Sardar Patel University, India
Kiran Kalia is a Professor since 1998 at School of Biosciences, Sardar Patel University, Vallabh Vidyanagar, and joined this university 1986 after obtaining her Ph.D from Industrial Toxicology Research Centre – Lucknow. She was a visiting professor at School of Health Sciences, Purdue University, USA in 2006 under DBT overseas programme 2006-07. Prof. Kalia has to her credit 32 years of teaching and research experience, published over 65 publications in various national and international peer review journals and over 100 presentations at various national and international symposiums and conferences and 2 chapters in book, published by International Publishers.
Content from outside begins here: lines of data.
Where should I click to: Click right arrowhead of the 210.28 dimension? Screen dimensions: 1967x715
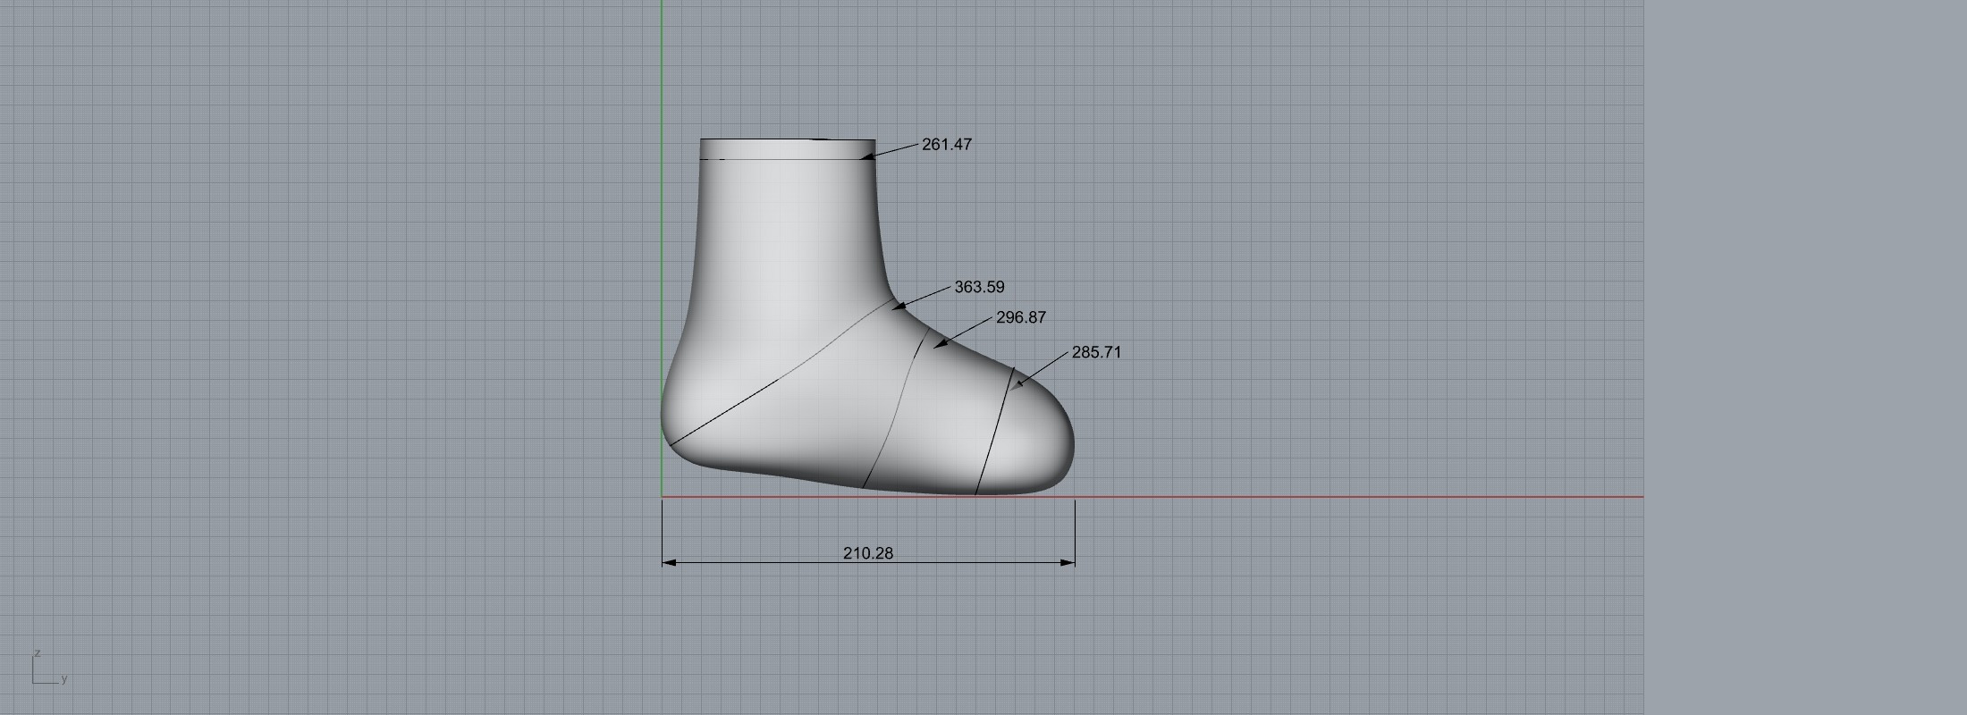(x=1068, y=563)
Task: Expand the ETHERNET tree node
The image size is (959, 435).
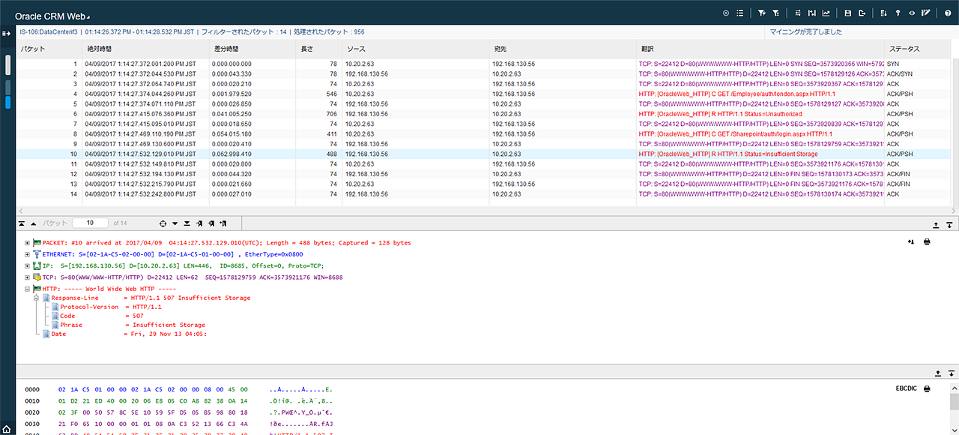Action: pos(28,254)
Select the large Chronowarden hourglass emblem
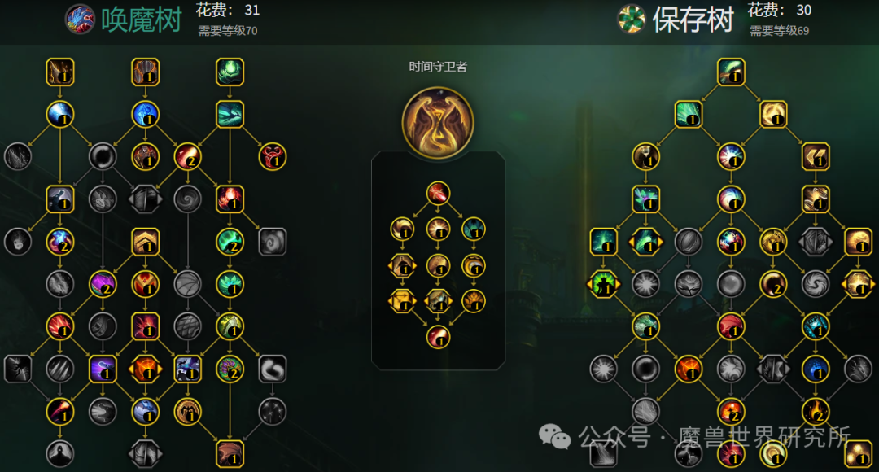Viewport: 879px width, 472px height. (x=438, y=122)
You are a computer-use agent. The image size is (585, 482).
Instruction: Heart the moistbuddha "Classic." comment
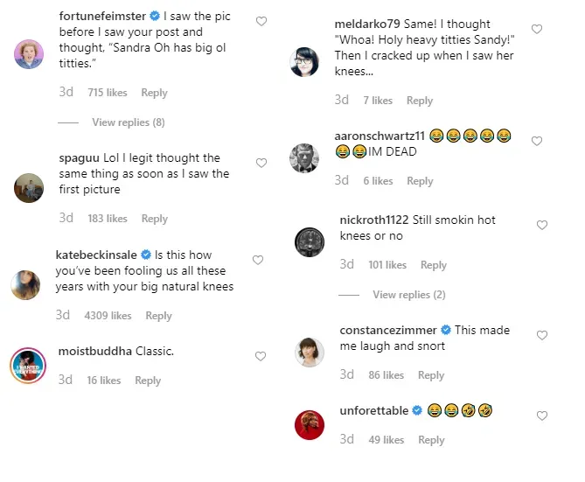tap(261, 356)
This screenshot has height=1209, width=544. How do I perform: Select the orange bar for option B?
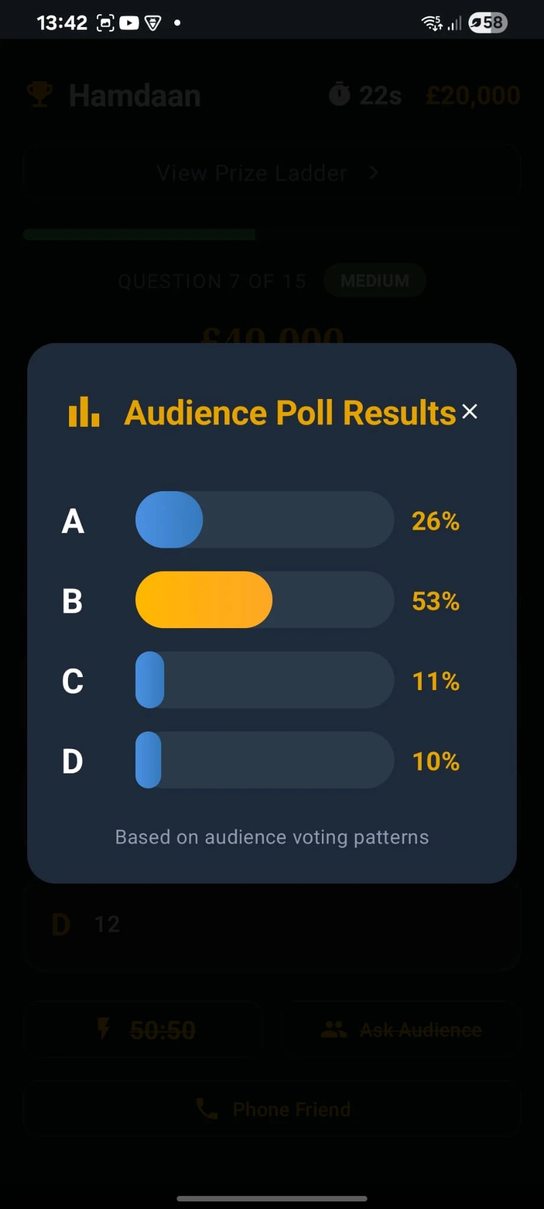coord(204,600)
Progression of diabetic nephropathy is strongly associated with irreversible loss of renal function, which remains undiagnosed till the appearance of microalbuminuria, decrease in creatinine clearance and/or increase in serum creatinine, observed at the late stage 2 of diabetic nephropathy. Proximal tubular damage plays a central role in pathogenesis of Type 2 diabetic nephropathy (T2DM) and the site specific enzymes located in renal tubules may be the useful prognostic markers. Thus, this study was aimed to evaluate the prognostic accuracy of urinary excretion of N-acetyl β-D-glucosaminidase (NAG), which is localized in the lysosomes of renal tubules for the onset of T2DM. The study was conducted on the total of 491 eligible participants including 76 healthy controls, 194 T2DM patients with duration 0-5 yrs, 5-10 yrs, 10-15 yrs and 15-20 yrs of diabetes, 71 microalbuminuric patients, 100 diabetic nephropathy patients and 50 non-diabetic nephropathy patients. Fasting glucose, serum fructosamine, HbA1C, urinary microalbumin, serum creatinine, estimated glomerular filtration rate (eGFR), serum-NAG and urinary-NAG were estimated . The urinary excretion of NAG was compared with other well established markers like microalbuminuria, eGFR, serum creatinine, which are routinely used for assessment of diabetic nephropathy. Urinary-NAG excretion was increased by and 8 and 12 folds in Type 2 diabetic patients of 10-15 yrs and 15-20 yrs of diabetes duration respectively without showing microalbuminuria . The 16 and 18 fold increased urinary-NAG was observed in microalbuminuric and diabetic nephropathy patients respectively, which has not shown any alteration in non-diabetic nephropathy patients. A cutoff value of 3 U/L of urinary NAG has demonstrated a sensitivity of 96.1% and a specificity of 100% to discriminating healthy controls from patients with diabetes duration 10-15 yrs (AUC 1.000), 15-20 yrs of diabetes (AUC 0.999), microalbuminuria (AUC 0.999) and diabetic nephropathy (AUC 1.000). Excretion of urinary-NAG was gradually increased with the duration of diabetes and appeared much before the microalbuminuria and increased serum creatinine. Thus, urinary-NAG may be used as a potential site specific early tubular damage marker leading to diabetic nephropathy.